Required actions.
a: From the recipe blog page, print the part that opens with the words containing "Cream Cheese &" and closes with "a beautiful weekend!".
b: According to the recipe blog page, for how long should the rolled coffee wheel log be refrigerated?
c: Pick up the recipe blog page where it stops and continue it.

Page extract.
::::
Friday, April 27, 2012

Cream Cheese & Coffee Wheels




One of the easiest rolls to fix and heart it. It is highly addictive and cannot just stop with one :) Spring has sprung. Have a beautiful weekend!


Ingredients:

Graham cracker crumbs-2 1/2 cups
Cream cheese-1 cup
Room temperature butter-2 tbs
Instant coffee granules-4 tsp
Confectionery sugar-1 1/2 cups
Warm water-3/4 cup
Vanilla extract-1/2 tsp


Method:

Using an electric hand mixer whisk the cream cheese, butter and the sugar together in a large bowl until it's smooth. Stir in the vanilla extract, set it aside. Mix the coffee powder in warm water. In an another bowl throw in the crumbs, stir in the coffee powder and knead it to form a soft dough. Knead it for almost 5 minutes. Divide the dough into two portions. Roll out one portion on a wax paper using a rolling pin. You can also use marie biscuits in replacement of graham cracker crumbs. I used marie biscuits for my chocolate pin wheels post earlier. Spread the cream cheese filling evenly on it. Now roll it and cover with plastic food wrap and refrigerate it for at least  two hours. Repeat with the other portion. Cut the log into quarter inch thickness using a sharp knife and there you go.

Monday, April 23, 2012

Mysore Bonda/Mysore Bajjis With Coconut Chutney



When it rains the next minute we tend to think about having something hot for the evening. Mysore bondas popped up in such a way that the ideal combo for that is coconut chutney and sambar. The addition of coconut makes a huge difference between the normal urad dal vadas and the mysore bondas. These are such cute little savory munchkins to enjoy. Limit yourselves while eating these little monsters because these are way too tempting to avoid. Peppercorns gives a magical kick to these bondas, don't worry too much about the shapes trust me you will get there very soon :) All that matters is the deliciousness after all.
::::
Source excerpt.
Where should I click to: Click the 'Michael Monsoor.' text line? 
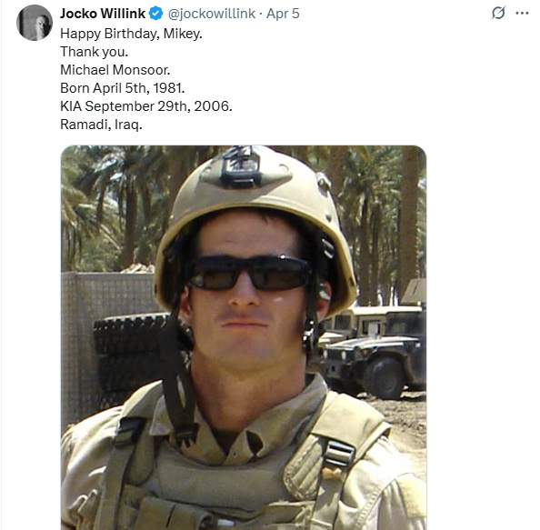pyautogui.click(x=115, y=70)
::::
Answers given.
a:
Cream Cheese & Coffee Wheels




One of the easiest rolls to fix and heart it. It is highly addictive and cannot just stop with one :) Spring has sprung. Have a beautiful weekend!

b: For at least two hours.

c:
Ingredients:

Split urad dal/white gram-1 cup
Finely chopped coconut bits-5 tbs

Grated ginger(optional)-1 tsp

Black peppercorns-1 tbs
Salt-As required
Water-As required Oil-As required

 
Method: 

Wash the urad dal and marinate it in water for almost 2 to 3 hours. Now grind the urad dal with required salt and ginger in a mixer to a  thick batter, add some water to fix the consistency. Crush the peppercorns coarsely. Add  them to the batter followed by the coconut. Heat oil in a pan, scoop a spoonful of batter and drop it into the oil one by one. Let it fry until the bondas turn golden brown. Drain them on paper towels. Serve it hot with any chutneys of your choice or even sambar tastes scrumptious too. I made coconut chutney, i would say that its always the most incredible combo ever.

Coconut Chutney

  
Ingredients:

Grated coconut/chopped coconuts-3/4 cup 
Green chillies/Serrano peppers-1 no 
Channa daria/Roasted gram-1/2 cup 
Salt-As required Mustard seed-1 tsp
Water-As required
Split urad dal/white gram-1 tsp
Curry leaves-few
Oil-1 tbs 

  
Method: 

Grind the coconut, channa daria, green chillies, salt and few tbs of water in a mixer and blend it for few minutes. The consistency of the chutney should be slightly thick for the bondas. Heat oil in a small skillet, throw in  the mustard seeds and urad dal, fry it until it splutters and then add the curry leaves. Once the tempering is over, stir that into the chutney. Mix it well. Coconut chutney pairs well with dosas, idlis, upmas, any appetizers for that matter especially vadas or bajjis.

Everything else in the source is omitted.